Treatment of College Savings Accounts in Virginia Divorce

Posted on May 3rd, 2016, by Jonathan McHugh in Divorce, Family Law. Comments Off on Treatment of College Savings Accounts in Virginia Divorce

College ExpensesWith the rising costs of college education, many families are establishing college savings accounts for their children. While this is certainly a good and well-thought out plan for the future, it is unlikely that parents ever consider this question: What happens to the college savings accounts upon a divorce?

College savings accounts, including Virginia 529 plans, are usually titled in names of one or both parents, who are technically the “owner” or “owners” of such accounts. The child is then listed as the beneficiary on the account. Depending on the type of account and the plan’s rules and regulations, a child will have a certain number of years to use money from the college savings account for their educational pursuits.

In a Virginia divorce which involves the division of assets and liabilities, Virginia Code Section 20-107.3 mandates that the court must classify property as separate property, martial property, or some combination or “hybrid” of separate and marital property.
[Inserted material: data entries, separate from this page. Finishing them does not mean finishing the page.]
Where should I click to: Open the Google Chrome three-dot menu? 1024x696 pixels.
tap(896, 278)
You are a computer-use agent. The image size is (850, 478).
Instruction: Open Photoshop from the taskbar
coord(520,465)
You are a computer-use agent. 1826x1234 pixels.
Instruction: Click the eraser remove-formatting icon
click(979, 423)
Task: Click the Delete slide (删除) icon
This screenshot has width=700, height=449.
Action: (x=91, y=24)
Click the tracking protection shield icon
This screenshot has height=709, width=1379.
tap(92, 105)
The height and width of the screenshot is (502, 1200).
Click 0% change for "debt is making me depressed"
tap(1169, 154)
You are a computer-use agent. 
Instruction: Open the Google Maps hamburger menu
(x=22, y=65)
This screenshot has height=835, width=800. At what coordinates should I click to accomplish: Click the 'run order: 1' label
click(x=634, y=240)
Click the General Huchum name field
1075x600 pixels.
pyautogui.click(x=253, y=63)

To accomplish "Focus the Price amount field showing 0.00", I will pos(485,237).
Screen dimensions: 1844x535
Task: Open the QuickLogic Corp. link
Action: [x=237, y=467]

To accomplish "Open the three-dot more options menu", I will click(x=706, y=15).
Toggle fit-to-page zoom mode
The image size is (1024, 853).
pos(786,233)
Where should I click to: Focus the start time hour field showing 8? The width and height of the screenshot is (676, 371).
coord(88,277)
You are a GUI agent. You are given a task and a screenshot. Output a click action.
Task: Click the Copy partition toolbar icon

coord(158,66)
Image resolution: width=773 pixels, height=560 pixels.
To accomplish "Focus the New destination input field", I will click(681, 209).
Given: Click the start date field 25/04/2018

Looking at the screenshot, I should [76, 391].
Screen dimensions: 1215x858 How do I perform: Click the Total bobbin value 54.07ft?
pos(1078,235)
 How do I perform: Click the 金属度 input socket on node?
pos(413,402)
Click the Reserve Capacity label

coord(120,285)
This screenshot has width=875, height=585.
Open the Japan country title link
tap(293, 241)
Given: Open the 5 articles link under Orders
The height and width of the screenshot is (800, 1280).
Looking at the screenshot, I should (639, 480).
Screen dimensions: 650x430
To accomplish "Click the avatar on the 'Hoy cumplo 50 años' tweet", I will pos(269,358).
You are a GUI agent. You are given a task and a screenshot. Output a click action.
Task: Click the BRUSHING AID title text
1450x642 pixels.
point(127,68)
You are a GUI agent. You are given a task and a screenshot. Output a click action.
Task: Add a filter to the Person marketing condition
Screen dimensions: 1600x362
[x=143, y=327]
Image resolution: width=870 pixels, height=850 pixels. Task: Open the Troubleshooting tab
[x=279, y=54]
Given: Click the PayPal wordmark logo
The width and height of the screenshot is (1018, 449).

A college savings account presents an interesting dilemma, as the parents may very well be listed as the owners of the account, yet they act more as trustees for the benefit of the minor child. So, what options do parties to a divorce have in the likely event that their college savings account is not divisible in the equitable distribution portion of their divorce? Here are two possibilities:

  1. Resolve the Issue Within a Settlement Agreement. If the parties are able to resolve their issues through an out-of-court settlement, they can dictate the terms of how they want to divide the college savings account in their agreement. For example, the parties can agree that their child has a certain number of years after high school to use the funds in the account for higher education purposes. If the funds are not used within the agreed-upon time frame, then the parties can agree that the money will be divided between the parents or alternatively that it will be transferred to the child. The parties can get creative with how they structure this portion of their agreement.
  2. Stipulate Prior to the Trial. If the parties are going to court to have a judge decide the division of their marital property, then they might stipulate prior to trial how the college savings account will be divided. The parties should strongly consider this option, because it is possible the court could decline to order how the account is divided, which would leave them without any guidance or direction. Given that college savings accounts are for the benefit of the child or children, a court may elect to deem these accounts as outside the scope of its equitable distribution statutory authority.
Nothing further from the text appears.